Running terraform in production: best practices and lessons learnt

Terraform allows for the automation of your cloud infrastructure. Being able to maintain that infrastructure with ease requires attention to details

Running terraform in production: best practices and lessons learnt

TL;DR: Terraform is cool, but like every tool managing the production infrastructure where your applications run, it's on you to be careful and thoughtful.

The beginning

It's very common nowadays to go to conferences and hear people mentioning terraform when talking about cloud infrastructures. As an automation geek, the first thing you do is download the terraform binary and start reading the online documentation learning all the magics of HCL, the Hashicorp Configuration Language. It takes a while to appreciate its power and expressiveness. But it's exactly at this point that a few questions arise:

  • Can I really use this to manage my production infrastructure?
  • How can I use this with my team?
  • Is this secure? Is this safe to use?
  • Are there any unspoken rules I should know before start using it?

The idea

Terraform was created for:

  • Managing your infrastructure as code
  • One syntax to rule them all (the "clouds")
  • To give idempotence to unidempotent APIs (try repeating this 3 times faster)

Flow

Terraform is just a command-line tool and a pretty easy one to use: there is no global configuration and only files in the working directory are kept into consideration by the program.
Most of the work is done with only three sub-commands:

  • terraform init checks-out or initializes the remote state, installs the required providers and modules
  • terraform plan compares the actual state with the desired state and computes the difference
  • terraform apply is the same as plan but actually performs the changes needed to converge the current state of the infrastructure to the desired one.
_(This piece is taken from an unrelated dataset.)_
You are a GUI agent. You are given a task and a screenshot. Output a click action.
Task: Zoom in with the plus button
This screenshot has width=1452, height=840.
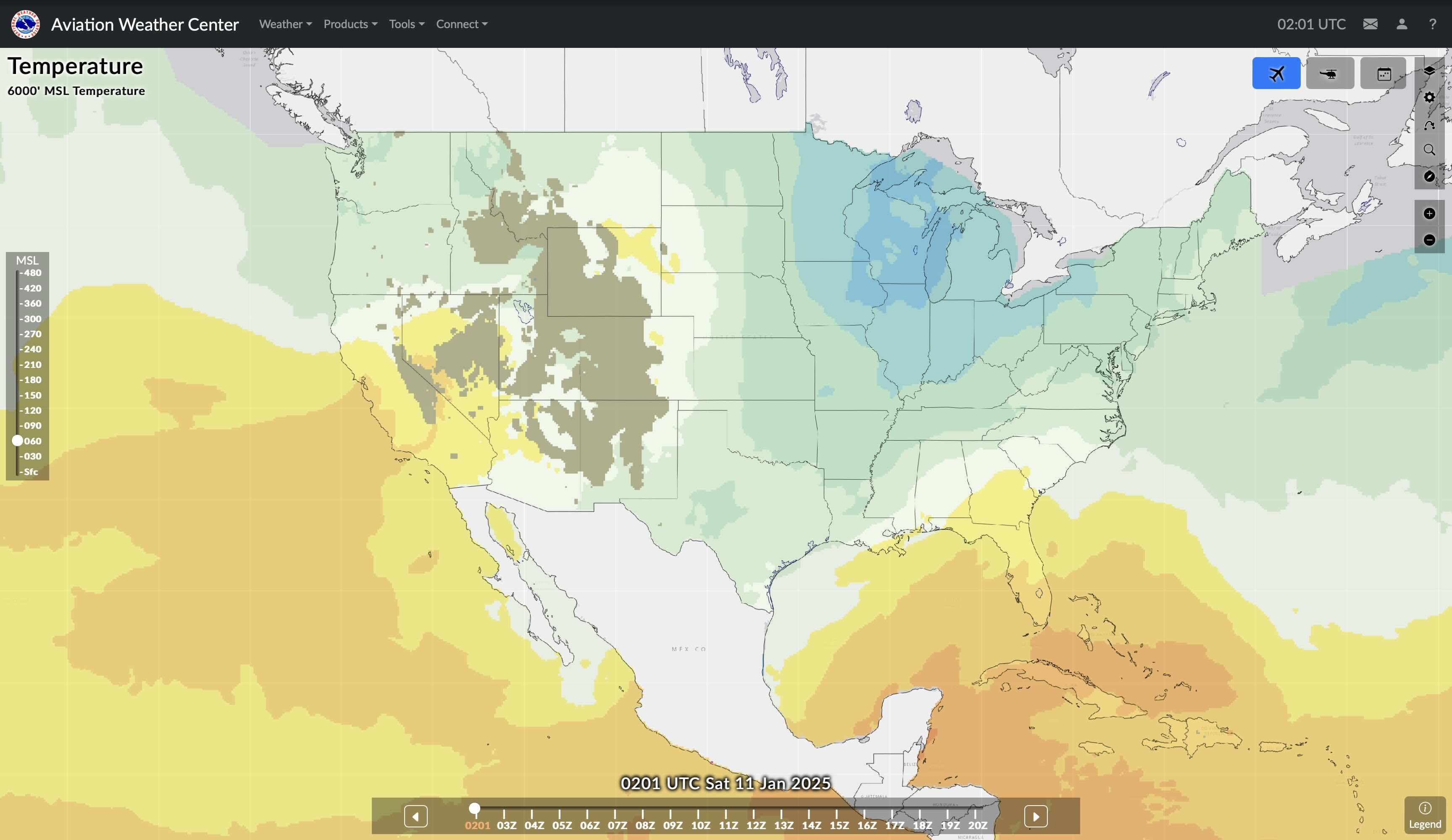click(1429, 214)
All of these commands are safe to run multiple times with no risk of causing damage. The output of every command is clear and self explanatory.

API mindset

When first approaching a cloud provider, the easiest thing to do is to start using the web interface: it's clean and simple and gives instant feedback on the actions taken. But after using it with real-world projects for a while, it gets frustrating having to point-and-click multiple times and not being able to automate with the GUI: this is where terrafrom shines.
But (yes, there is a but), the GUI usually reduces the complexity of the cloud provider: it wraps together many API objects.
With terraform, using the restAPI offered by your cloud provider, you are forced to understand which objects play a role in the action you are performing and which don't, those that combine naturally and those that don't.
There are no more buttons that create networks, internet gateways, security groups, routes, floating IPs, and finally the simple VM that you wanted. Now you'll have to create all these resources by yourself and associate them with each other.

Mind your state

Terraform has a concept called state: which is basically a file where it keeps track of all the resources it manages for you. The state file contains all input data used to create the infrastructure, including passwords or tokens (in clear text). Moreover, terraform only manages the resources present in its state file: if you accidentally delete the file, you will no longer be able to manage these resources via terraform. This is why it's critical to keep the state in a secure place, locked and encrypted, accessible only to who/what needs to run terraform. For this purpose having a state persistent on the local disk makes sense only in the initial terraform exploration steps. When things start to get serious, you should really start using remote state. There are multiple backends available to safely store your infrastructure state, with a few things to keep in mind when choosing yours, as it should support:

  • versioning, so that you can rollback to any given moment in time
  • locking, it's easy to see how things can go wrong when multiple people try to terraform apply at the same time. This is why only the first person in a team running the command can acquire the lock on the remote state. This is a core feature that will probably save you a headache.
  • encryption, inside the state file you have passwords and tokens stored in clear text. It's therefore mandatory to have an encrypted and secured remote state.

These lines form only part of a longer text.